Overall, this is a fantastic MMO with real staying power in a field where many have fallen, but this recent patch has strengthened some real concerns I have with it. The Legacy system, intriguing as it is rich with opportunity, seems to have a very obvious ulterior purpose. It’s meant to force you to play all the classes, to sift through all the content. This effectively places the game’s greatest strength against it, turning what was a fresh take on questing into more of the same grind that every other MMO is plagued with. For players like myself who simply do not have that kind of time on their hands, this puts a high-end fully-capped character out of reach.

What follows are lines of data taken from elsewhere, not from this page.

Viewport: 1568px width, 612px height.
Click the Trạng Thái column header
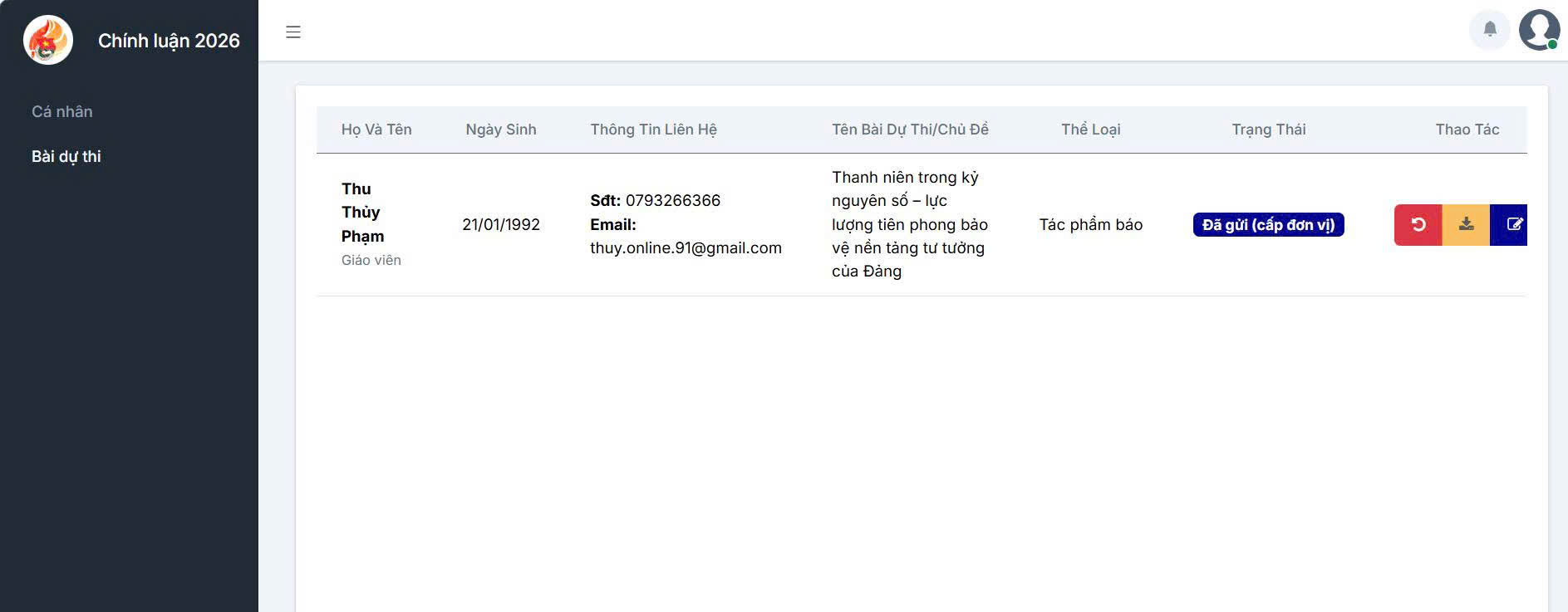1268,130
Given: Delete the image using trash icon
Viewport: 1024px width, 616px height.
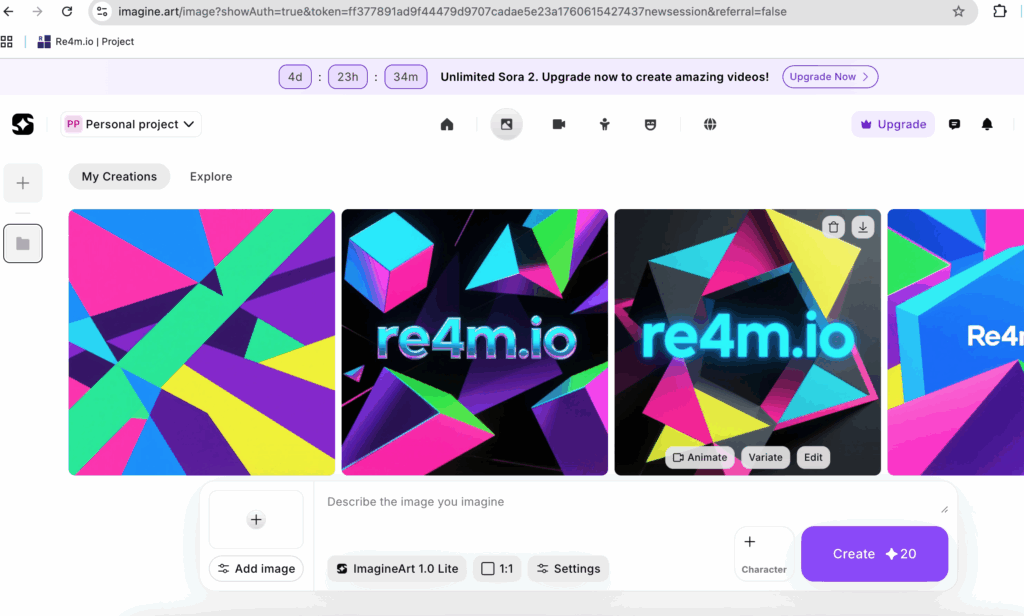Looking at the screenshot, I should click(833, 227).
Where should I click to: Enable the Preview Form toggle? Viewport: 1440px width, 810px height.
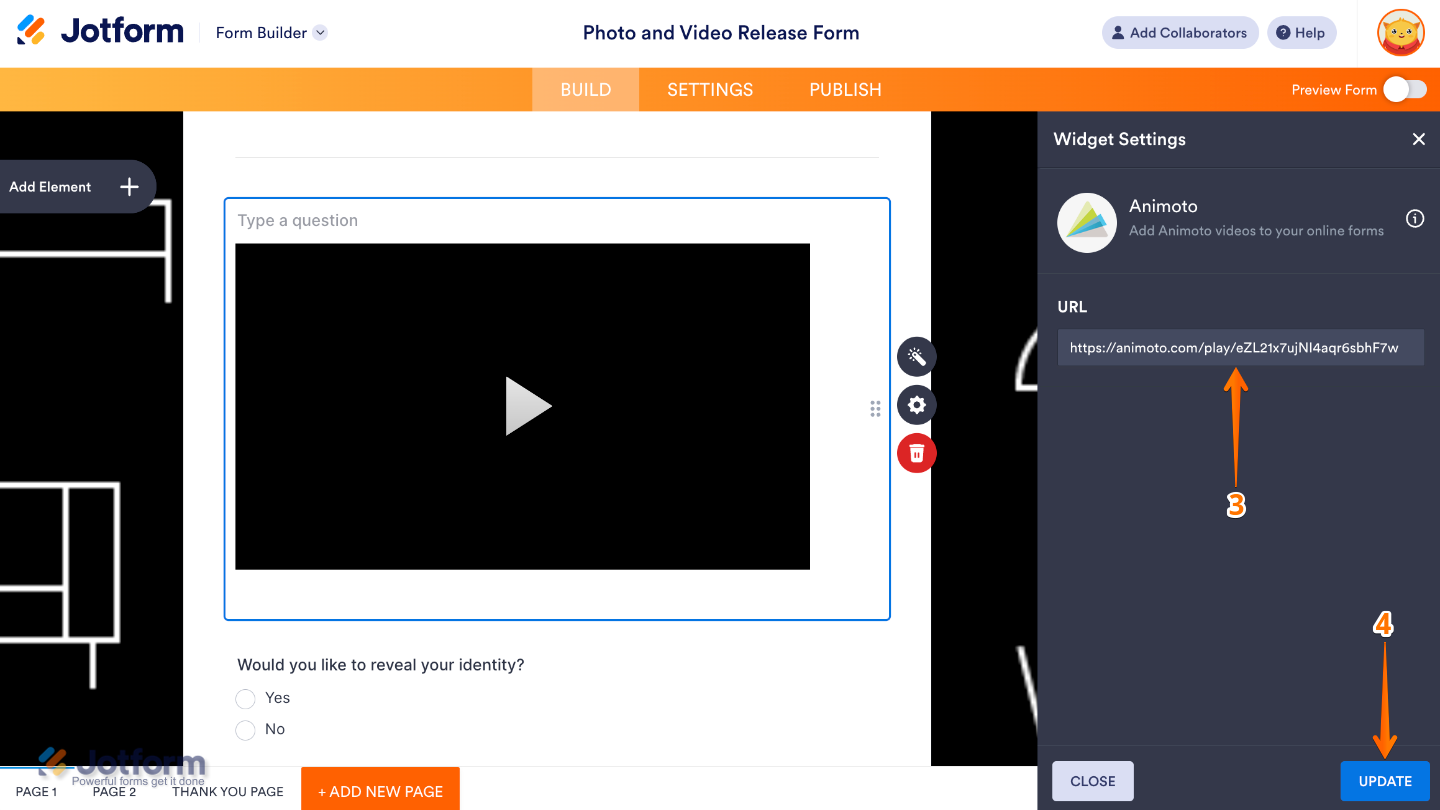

Sure, I can cap a character, gear it up and be on par with everyone else, but if I want all the bells and whistles available to my fellow player, I’m going to have to go back, and I’m going to have to play. A lot. And with many more shiny new MMOs and other PC games on the horizon, I feel my interest in this title waning. I was looking over the awesome Legacy system with a friend, and he said something that pretty much sums up this game in total, “Wow, this almost makes me want to play again.” Almost. The legacy system, while a great addition to a very well-made game, will only really benefit the players who were already there, who were already invested in 100% completion. While its temptations may draw in some of us casual players from the fringes, the sheer feat of it is bound to turn others of us away. And turning away we are, apparently, as BioWare is offering obvious incentives for lapsed players’ return, offering me a free baby tauntaun companion pet if I sign up again, as well as letting me play for free for a week in order to see all the new additions. BioWare is also giving away thirty days free play-time for capped active players. While I can’t say enough good things about this MMO—it’s one of the best I’ve played—I worry about its future in this fickle, hyper-competitive field. Yet, BioWare continuously does right by its players, so only time will tell.